◆ **Excerpted passage**

.....

Elmer Lois Tarbox (March 7, 1916 – November 2, 1987) was an American military aviator, businessman, and politician. Tarbox served as a member of the Texas House of Representatives from 1967–1977.

Early years 
Elmer Tarbox was born in Bishop, Oklahoma on March 7, 1916 to Jake Tarbox and May Tarbox (née Riley). Tarbox was raised in the Texas Panhandle city of Higgins, Texas.

Education 
Tarbox attended Texas Technological College (now Texas Tech University) and lettered in Red Raiders basketball, Red Raiders football, and Red Raiders track teams. Along with Jerry Dowd from the Saint Mary's Gaels, Tarbox was named Co-Outstanding Player in the 1939 Cotton Bowl Classic. He graduated with a Bachelor of Business Administration degree from Texas Tech in 1939. The same year, Tarbox was selected 18th overall in the 1939 NFL Draft by the Cleveland Rams but chose not play professional football.

World War II 
At the beginning of World War II, Tarbox enlisted in the United States Army Air Corps. Under the command of Claire Lee Chennault, he piloted B-25 bombers in the China Burma India Theater as a member of the 1st American Volunteer Group, nicknamed the "Flying Tigers." Tarbox was awarded an Air Medal, a Silver Star, and a Purple Heart. Upon discharge, Tarbox returned to Lubbock, Texas.

.....

◆ **What is required**
In the biography of Elmer Tarbox, why is his school called both "Texas Technological College" and "Texas Tech"? Answer in one to three sentences. The listing that follows has nothing to do with the biography.

◆ **Data shown**

.....

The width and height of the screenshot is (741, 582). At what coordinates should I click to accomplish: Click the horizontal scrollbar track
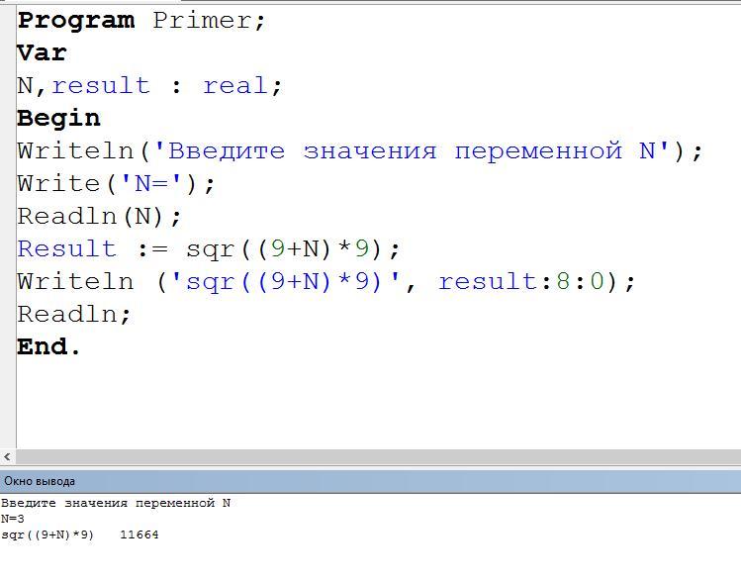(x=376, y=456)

.....

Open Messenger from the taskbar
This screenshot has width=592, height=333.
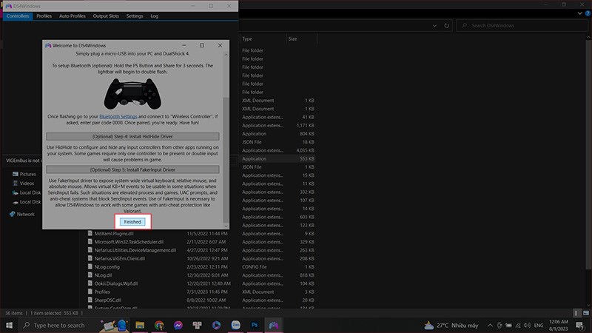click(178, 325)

.....

◆ **Output**
The biography gives the school's name as Texas Technological College and notes in parentheses that it is now Texas Tech University. So "Texas Tech," in the line about his 1939 degree, refers to the same school.